Abstract:

The transition toward sustainable production and consumption systems requires professionals capable of integrating environmental assessment and process optimization to design efficient and responsible technologies. To meet this educational need, a specialization course entitled “Life Cycle Assessment and Optimization of Biorefineries” was developed following a project-based learning (PBL) approach within the framework of education for sustainability. The course targets undergraduate engineering students, early-stage researchers, and industry professionals interested in developing practical competencies in sustainability assessment. Its goal is to bridge the gap between theory and practice through a combination of conceptual instruction, digital tool training, and a comprehensive applied project.The course is structured around the principles of project-based learning, in which students acquire knowledge by solving an authentic engineering challenge. The first module introduces the fundamentals of bioeconomy and biorefineries, life cycle assessment (LCA), and process optimization, emphasizing their integration as key methodologies in sustainable process design. The second module provides hands-on experience with specialized software and open-source computational tools. Students conduct complete LCA studies using specialized software and databases (SimaPro and Ecoinvent), following ISO 14040/44 standards, and then implement optimization models in Python using the Pyomo library. The use of open-source environments ensures accessibility, transparency, and replicability, while strengthening programming and analytical skills essential for modern engineers.

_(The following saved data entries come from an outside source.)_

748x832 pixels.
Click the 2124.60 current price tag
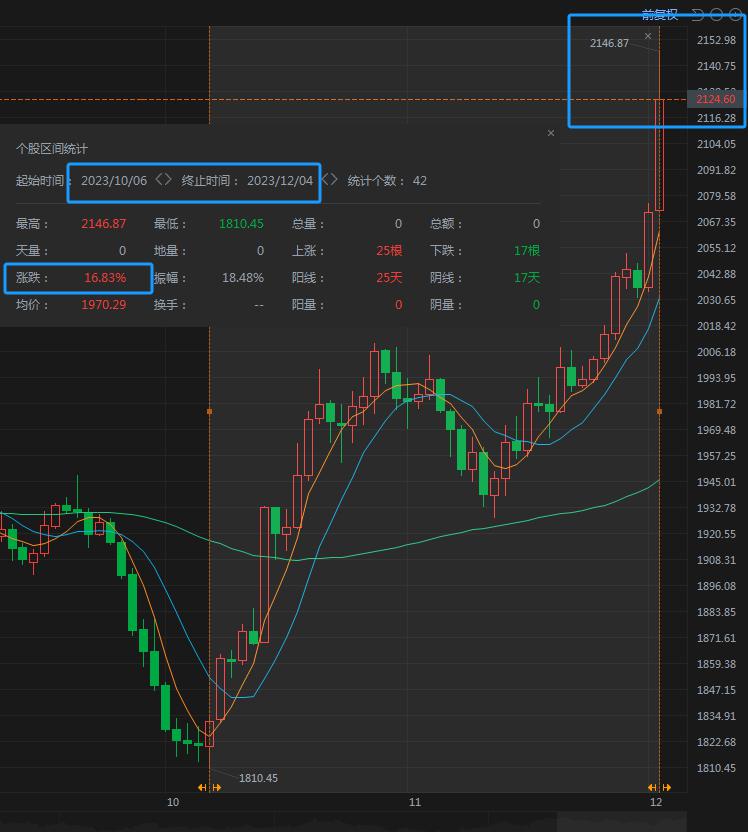pyautogui.click(x=716, y=99)
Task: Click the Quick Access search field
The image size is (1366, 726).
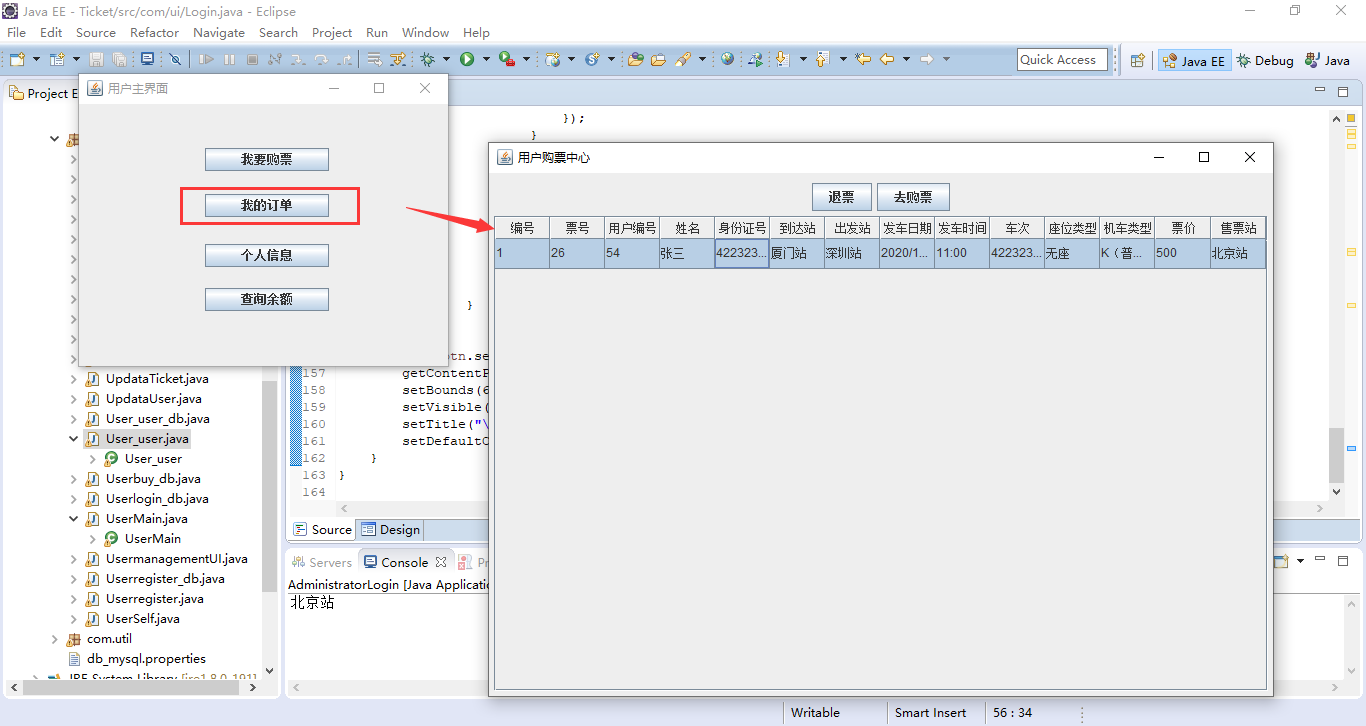Action: tap(1062, 60)
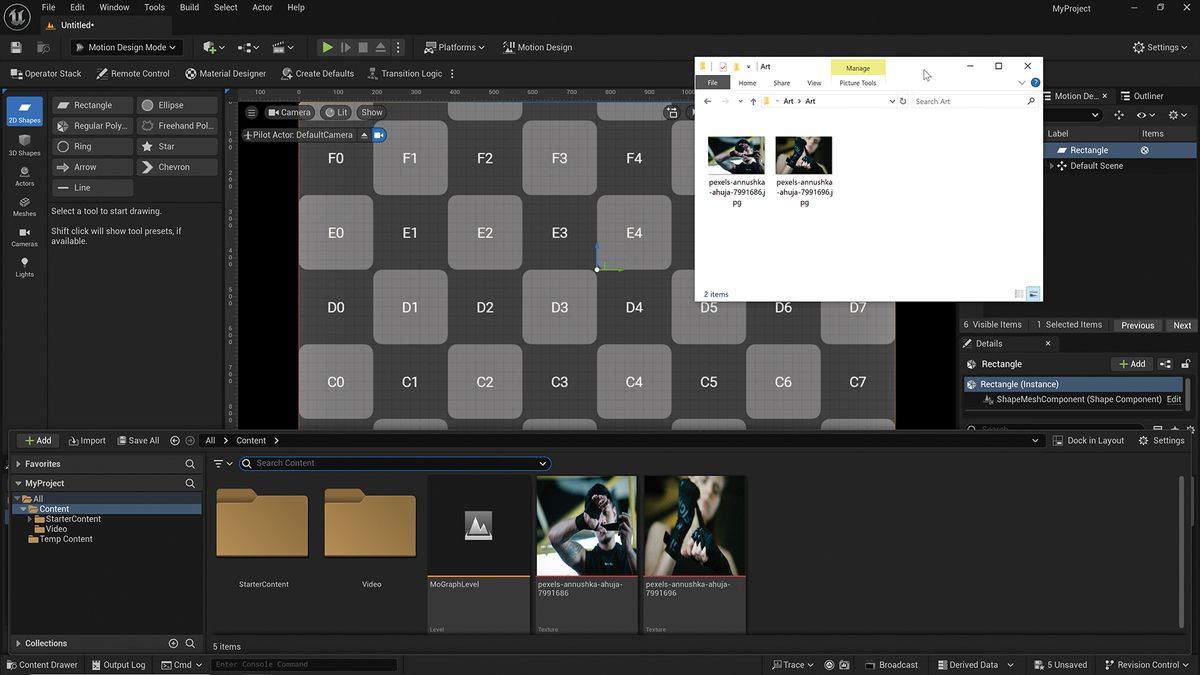The image size is (1200, 675).
Task: Open the Motion Design Mode dropdown
Action: (x=124, y=47)
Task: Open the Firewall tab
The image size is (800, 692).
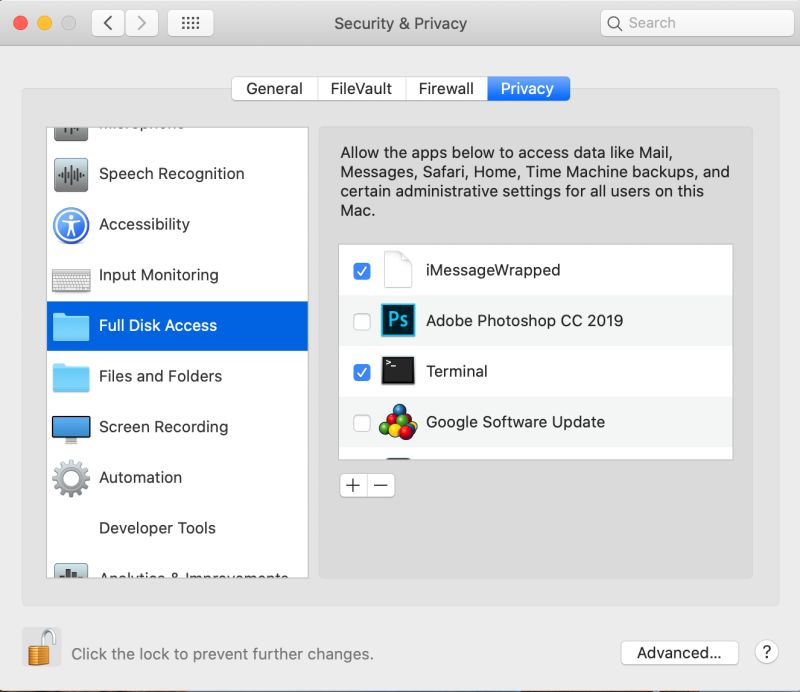Action: (x=446, y=88)
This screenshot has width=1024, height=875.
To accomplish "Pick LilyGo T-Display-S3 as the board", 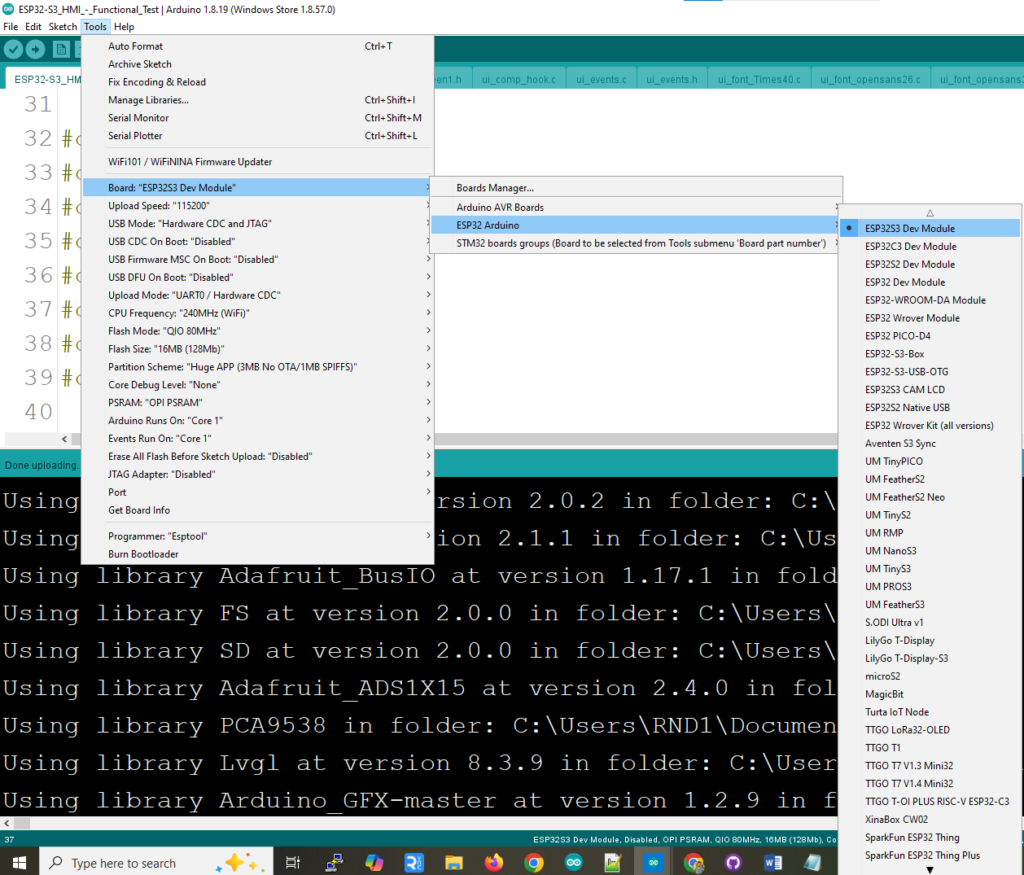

The third module culminates in a capstone project entitled “Multiobjective Optimization and Life Cycle Assessment for the Sustainable Production of Bioethanol from Olive Biomass.” In this project, students, organized into small teams, designed a multiobjective optimization framework to balance economic and environmental performance in an olive biomass–based bioethanol supply chain system. They integrate LCA results from SimaPro with optimization outcomes from Python/Pyomo to explore trade-offs among cost, energy efficiency, and greenhouse gas emissions.

Student performance and learning outcomes were assessed upon completion of the final project, which constituted the main evaluative component of the course. Assessment was based on a structured rubric applied to a written technical report and an oral presentation, aligned with accreditation-oriented learning outcomes commonly adopted in engineering programmes.

This course exemplifies how project-based and sustainability-oriented education can support an active, applied, and multidisciplinary learning experience. Learning outcomes include enhanced competence in sustainability assessment, modelling, and the effective use of computer tools for environmental analysis and process optimization. Moreover, the modular design and reliance on open-source platforms make the course adaptable to other engineering and applied science contexts and suitable for expansion as a blended intensive programme or microcredential, offering a transferable model for sustainability-driven engineering education.

Keywords:

Project-based learning, Education for sustainability, Life Cycle Assessment, Process optimization, Biorefineries.